→ **Provided passage**
╭──
Evil Hearted You/Still I'm Sad
Columbia DB 7706 Released October 1, 1965
Once again, the Yardbirds recorded a Graham Gouldman song for the A side of the new single. An innovative original, Still I’m Sad graces the B-side, though it receives plenty of airplay. Evil Hearted You doesn’t stray too far from the formula. A good riff a double time bridge and a hot guitar solo. Listen for the lick Beck plays midway through the bridge. Where did that come from? The Gregorian Chant influenced Still I’m Sad was often copied, but never equaled. These two sides lay the cornerstone for everything psychedelic that would follow. In the States, 100,000 garage bands would attempt to capture the fuzzed out eastern sounds of the Yardbirds.

I'm A Man/Still I'm Sad
Epic 5-9857 Released October 11, 1965
A studio version of I’m A Man replaces Evil Hearted You as the A-side of the fall release for the US market. The basic track had been recorded a month earlier at the famous Chess Studio. A live version with Clapton had appeared on the Five Live album. The single version frees Beck from any “pop song” limitations. Any sense of melody is replaced by aggression and violence. It’s easy to see why the Yardbirds were big favorites of the Velvet Underground and Andy Warhol. The San Jose band Count V would borrow most of the arrangement for their own hit single Psychotic Reaction. 1966 was a banner year for the Yardbirds.


Shapes Of Things/You're A Better Man Than I
Columbia DB 7848 Released February 25, 1966
 The release of Shapes Of Things in February was the first shot in what would become a devastating barrage by the end of the year. For the first time, the A-side was a band original. The strong “state of the world” lyrics probably owed a little to Bob Dylan. The previous singles were far heavier than their pop tunesmith origins, but this one was downright brutal. When the guitar solo kicks in, all bets are off. The UK B-side, You’re A Better Man Than I had already been released in the US three months earlier on the Having A Rave Up album. This American only release gathered together four UK single sides, four Clapton era recordings from Five Live, a killer version of Train Kept A Rolling and the studio version of I’m A Man. The last two never got an official UK release during the bands existence.
╰──
→ **Data provided**
╭──
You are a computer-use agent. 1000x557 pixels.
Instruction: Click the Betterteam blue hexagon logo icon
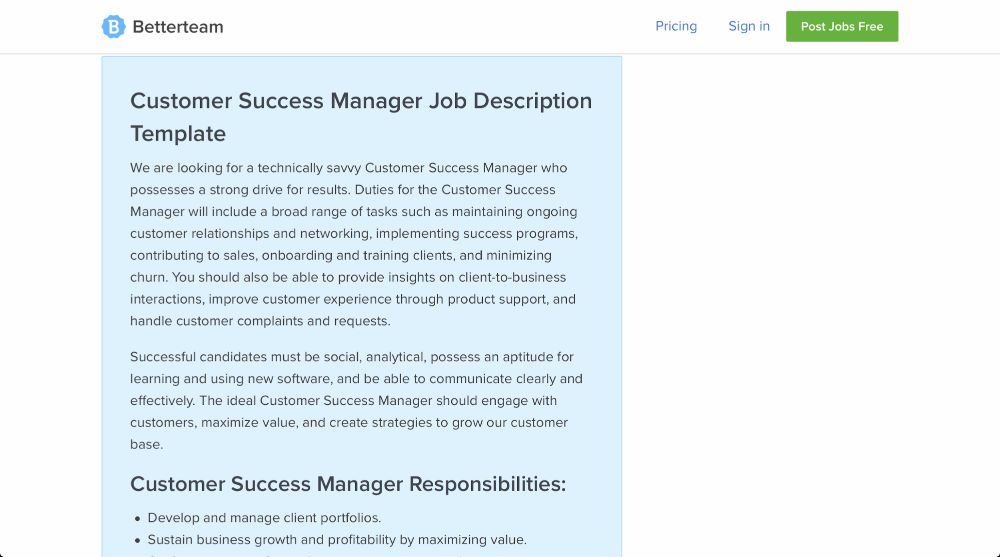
╰──
→ **Instructions for the task**
Continue the text on the Yardbirds singles from where it stops. The lines above aren't needed for this.

→ **The result**
Shapes Of Things/New York City Blues
Epic 5-10006 Released March 28, 1966
 Again in the US we got an exclusive track for the single B-side. New York City Blues is a rewrite of Eddie Boyd’s Five Long Years, which had was also on Five Live. One only has to compare this blistering performance with the more subdued live recording to see how far they’d come with Jeff Beck in the band.

Over Under Sideways Down/Jeff's Boogie
Columbia DB 7928 Released May 27, 1966
The follow up was released just three months later. A reminder of how productive bands were expected to be in the 60’s. Over Under Sideways Down wasn’t as revolutionary as Shapes, but it was plenty exciting and keep the band on the charts. Over Under is in fact based on the rock classic Rock Around The Clock. The album track, Jeff’s Boogie was picked for the B-side in both the UK and US. This is an amped up version of Arthur Smith’s Guitar Boogie and something Beck probably still plays live.

The second Yardbirds album, and the only one Beck was involved in, was released shortly after. In the US the single became the title track. It wasn’t included on the UK release, simply title “Yardbirds”. Epic saw fit to drop two songs along the way; a Slim Harpo rewrite, Rack My Mind and the Elmore James inspired Jeff Beck feature, The Nazz Are Blue.

The Yardbirds - "Dust My Broom" Live On The BBC


Historical Note: On August 30th, 1966, just four weeks after the Over Under Sideways Down album was released in the US, I went to see the Yardbirds for the first time. Before the tour started, it was announced that Paul Samwell-Smith had left the band and session guitarist Jimmy Page would be stepping in as bassist. Just before the curtains parted at the San Jose Civic Auditorium, the promoter came out and announced “Jeff Beck, the bass player is ill, but the band will perform as a four piece”. We’d heard a few warm up notes from an unseen guitar that had sounded an awful lot like Beck. There wasn’t time for disappointment as the curtains parted and we were hit with the most amazing sounds I’d ever heard. The look of the band was unlike anything I’d seen on stage up to this point. It was a 22 year old Jimmy Page armed with Beck’s sunburst Les Paul and a double stack of Jordan amps that was responsible for the incredible guitar. I seem to remember a fair number of the hits being played, including some from the new album. Lost Woman was a highlight. Also played were Scratch My Back and The Stumble. Opening the show were the E-Types and Chocolate Watchband. When I saw the Watchband a few months later, they played the Stumble, and Dave Aquilar quoted Keith Relf as he introduced Mark Loomis as “Jimmy Page”. Several years ago, Sundaze released a live E-Types album. The photo on the front cover was taken at the Yardbirds show. If you look close, you can clearly see the back of my head, and my groovy checked mod shirt. The tour was completed as a four piece.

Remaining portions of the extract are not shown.